Apphia Campbell’s is perhaps the most powerful of all these voices, making itself heard, in this new solo show, through the stories of two very different women – the 1970s black power activist Assata Shakur, still living in exile in Cuba, and, in the present day, a young, naive black student called Candice, who arrives to study music in St Louis in the autumn of 2014, just as the riots following the murder of Michael Brown in nearby Ferguson are reaching their peak.

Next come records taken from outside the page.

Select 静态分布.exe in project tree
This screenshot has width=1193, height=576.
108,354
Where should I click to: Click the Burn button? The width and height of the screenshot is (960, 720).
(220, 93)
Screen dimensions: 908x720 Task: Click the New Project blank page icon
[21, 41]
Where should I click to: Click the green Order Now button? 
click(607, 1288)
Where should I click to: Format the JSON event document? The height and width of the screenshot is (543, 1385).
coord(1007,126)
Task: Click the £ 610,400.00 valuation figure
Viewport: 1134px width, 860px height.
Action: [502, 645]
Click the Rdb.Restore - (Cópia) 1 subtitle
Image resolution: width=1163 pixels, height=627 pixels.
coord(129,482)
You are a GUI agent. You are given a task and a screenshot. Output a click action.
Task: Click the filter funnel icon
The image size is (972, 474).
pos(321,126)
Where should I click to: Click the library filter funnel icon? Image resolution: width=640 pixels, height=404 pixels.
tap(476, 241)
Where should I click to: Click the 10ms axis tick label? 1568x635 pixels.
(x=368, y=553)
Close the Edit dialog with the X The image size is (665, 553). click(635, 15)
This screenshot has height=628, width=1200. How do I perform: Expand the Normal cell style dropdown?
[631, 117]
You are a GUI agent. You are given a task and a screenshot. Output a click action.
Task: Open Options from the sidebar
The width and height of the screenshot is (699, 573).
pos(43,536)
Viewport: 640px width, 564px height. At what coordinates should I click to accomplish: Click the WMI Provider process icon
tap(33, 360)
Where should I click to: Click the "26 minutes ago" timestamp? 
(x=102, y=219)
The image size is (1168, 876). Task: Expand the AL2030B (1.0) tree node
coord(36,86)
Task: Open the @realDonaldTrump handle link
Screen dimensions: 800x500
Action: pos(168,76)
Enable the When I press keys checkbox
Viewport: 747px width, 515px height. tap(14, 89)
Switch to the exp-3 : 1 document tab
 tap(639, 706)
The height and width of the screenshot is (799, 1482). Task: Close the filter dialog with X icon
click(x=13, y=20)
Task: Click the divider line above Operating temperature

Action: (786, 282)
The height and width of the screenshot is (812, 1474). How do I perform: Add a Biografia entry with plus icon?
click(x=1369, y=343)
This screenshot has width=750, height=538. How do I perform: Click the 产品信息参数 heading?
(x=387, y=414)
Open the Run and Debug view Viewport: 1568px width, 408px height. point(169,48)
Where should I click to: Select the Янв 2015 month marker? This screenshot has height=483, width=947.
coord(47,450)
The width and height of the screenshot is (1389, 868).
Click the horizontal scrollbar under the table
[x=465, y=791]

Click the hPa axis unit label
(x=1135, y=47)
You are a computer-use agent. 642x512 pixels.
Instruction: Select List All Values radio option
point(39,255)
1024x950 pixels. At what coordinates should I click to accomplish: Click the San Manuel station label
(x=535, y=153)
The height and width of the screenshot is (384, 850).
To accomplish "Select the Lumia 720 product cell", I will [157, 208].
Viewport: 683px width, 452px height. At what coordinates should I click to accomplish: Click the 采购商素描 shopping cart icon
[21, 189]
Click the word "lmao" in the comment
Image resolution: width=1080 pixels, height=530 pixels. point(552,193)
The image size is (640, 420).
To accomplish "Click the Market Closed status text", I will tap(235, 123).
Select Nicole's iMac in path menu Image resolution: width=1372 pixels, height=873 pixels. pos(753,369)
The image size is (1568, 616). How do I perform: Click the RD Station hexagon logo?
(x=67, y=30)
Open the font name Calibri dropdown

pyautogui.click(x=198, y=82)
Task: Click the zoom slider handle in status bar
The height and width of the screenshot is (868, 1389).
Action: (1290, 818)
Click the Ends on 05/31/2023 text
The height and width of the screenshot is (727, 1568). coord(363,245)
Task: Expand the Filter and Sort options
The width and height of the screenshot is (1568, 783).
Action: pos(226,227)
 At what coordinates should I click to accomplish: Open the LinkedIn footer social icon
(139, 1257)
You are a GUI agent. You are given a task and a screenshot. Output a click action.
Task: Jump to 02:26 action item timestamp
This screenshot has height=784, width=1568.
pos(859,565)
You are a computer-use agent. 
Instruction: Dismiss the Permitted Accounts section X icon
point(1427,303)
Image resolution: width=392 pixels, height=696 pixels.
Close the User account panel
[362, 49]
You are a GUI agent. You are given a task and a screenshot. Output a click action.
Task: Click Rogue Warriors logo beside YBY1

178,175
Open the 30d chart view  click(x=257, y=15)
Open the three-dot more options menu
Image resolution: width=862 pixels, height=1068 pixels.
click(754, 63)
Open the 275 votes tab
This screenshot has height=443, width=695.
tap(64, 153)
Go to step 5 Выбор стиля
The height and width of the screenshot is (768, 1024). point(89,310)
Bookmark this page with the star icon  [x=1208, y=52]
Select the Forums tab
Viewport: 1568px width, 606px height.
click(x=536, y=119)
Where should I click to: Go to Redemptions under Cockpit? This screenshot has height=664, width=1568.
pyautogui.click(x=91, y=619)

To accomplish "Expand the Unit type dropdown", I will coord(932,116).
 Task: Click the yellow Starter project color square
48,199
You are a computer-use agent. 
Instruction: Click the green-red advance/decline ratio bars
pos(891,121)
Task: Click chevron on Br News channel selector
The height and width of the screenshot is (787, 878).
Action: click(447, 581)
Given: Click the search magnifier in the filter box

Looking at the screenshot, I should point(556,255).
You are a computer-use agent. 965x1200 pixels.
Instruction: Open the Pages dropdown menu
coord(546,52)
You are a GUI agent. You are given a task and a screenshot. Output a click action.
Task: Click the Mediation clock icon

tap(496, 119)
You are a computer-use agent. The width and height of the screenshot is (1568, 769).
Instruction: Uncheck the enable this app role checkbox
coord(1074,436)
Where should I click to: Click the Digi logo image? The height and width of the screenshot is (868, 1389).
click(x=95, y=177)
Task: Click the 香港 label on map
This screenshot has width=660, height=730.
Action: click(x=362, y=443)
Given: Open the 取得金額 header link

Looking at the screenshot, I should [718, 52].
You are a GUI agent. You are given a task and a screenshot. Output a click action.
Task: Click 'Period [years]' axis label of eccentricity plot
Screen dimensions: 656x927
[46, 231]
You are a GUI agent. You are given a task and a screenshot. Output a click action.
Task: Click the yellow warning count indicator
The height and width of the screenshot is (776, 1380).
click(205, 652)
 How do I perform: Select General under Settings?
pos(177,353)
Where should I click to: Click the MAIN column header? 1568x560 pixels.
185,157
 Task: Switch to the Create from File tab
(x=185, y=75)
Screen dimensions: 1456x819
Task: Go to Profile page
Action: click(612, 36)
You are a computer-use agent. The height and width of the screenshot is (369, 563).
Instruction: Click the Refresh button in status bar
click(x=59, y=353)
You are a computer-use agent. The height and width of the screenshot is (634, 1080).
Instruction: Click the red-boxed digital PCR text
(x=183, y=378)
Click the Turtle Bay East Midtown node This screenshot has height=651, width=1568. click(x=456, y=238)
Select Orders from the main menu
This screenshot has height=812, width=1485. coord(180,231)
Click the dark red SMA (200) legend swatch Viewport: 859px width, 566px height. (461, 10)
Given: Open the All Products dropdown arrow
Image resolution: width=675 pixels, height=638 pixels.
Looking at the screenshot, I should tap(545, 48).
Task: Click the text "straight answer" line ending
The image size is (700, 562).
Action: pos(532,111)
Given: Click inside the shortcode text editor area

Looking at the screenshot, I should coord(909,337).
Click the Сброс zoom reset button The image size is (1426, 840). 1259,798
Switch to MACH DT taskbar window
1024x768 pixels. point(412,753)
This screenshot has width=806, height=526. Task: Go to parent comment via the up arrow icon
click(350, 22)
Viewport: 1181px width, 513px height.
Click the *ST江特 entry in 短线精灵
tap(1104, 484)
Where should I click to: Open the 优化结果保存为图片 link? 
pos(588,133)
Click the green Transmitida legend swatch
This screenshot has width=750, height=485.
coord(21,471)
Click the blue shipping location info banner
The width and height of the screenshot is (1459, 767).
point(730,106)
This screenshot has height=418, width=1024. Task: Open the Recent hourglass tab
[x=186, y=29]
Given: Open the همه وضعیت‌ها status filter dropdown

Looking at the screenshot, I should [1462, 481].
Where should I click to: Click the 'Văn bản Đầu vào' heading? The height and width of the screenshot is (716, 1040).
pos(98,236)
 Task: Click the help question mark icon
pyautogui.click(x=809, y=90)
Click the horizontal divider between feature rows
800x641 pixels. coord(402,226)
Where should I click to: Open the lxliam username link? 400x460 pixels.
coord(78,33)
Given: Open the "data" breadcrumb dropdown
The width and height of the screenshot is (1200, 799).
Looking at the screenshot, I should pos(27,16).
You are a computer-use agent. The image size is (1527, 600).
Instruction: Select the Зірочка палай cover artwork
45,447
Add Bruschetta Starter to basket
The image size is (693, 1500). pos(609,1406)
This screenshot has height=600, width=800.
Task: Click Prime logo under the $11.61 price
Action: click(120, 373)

The story of Shakur’s arrest and imprisonment 40 years ago provides a powerful historical backdrop to the 21st century story of a young middle-class back girl who believes in America and its values, but is forced on to a sharp learning-curve by the systematic police and judicial abuse of black people she witnesses and experiences in Ferguson. By the end of the show, her anger is palpable, her grief at America’s failure to deliver on the promise of the Sixties deepening into a furious political resolve. And in Caitlin Skinner’s simple but perfectly-balanced production, all this is delivered not only through Campbell’s text, but through a musical score that grows ever richer and more serious.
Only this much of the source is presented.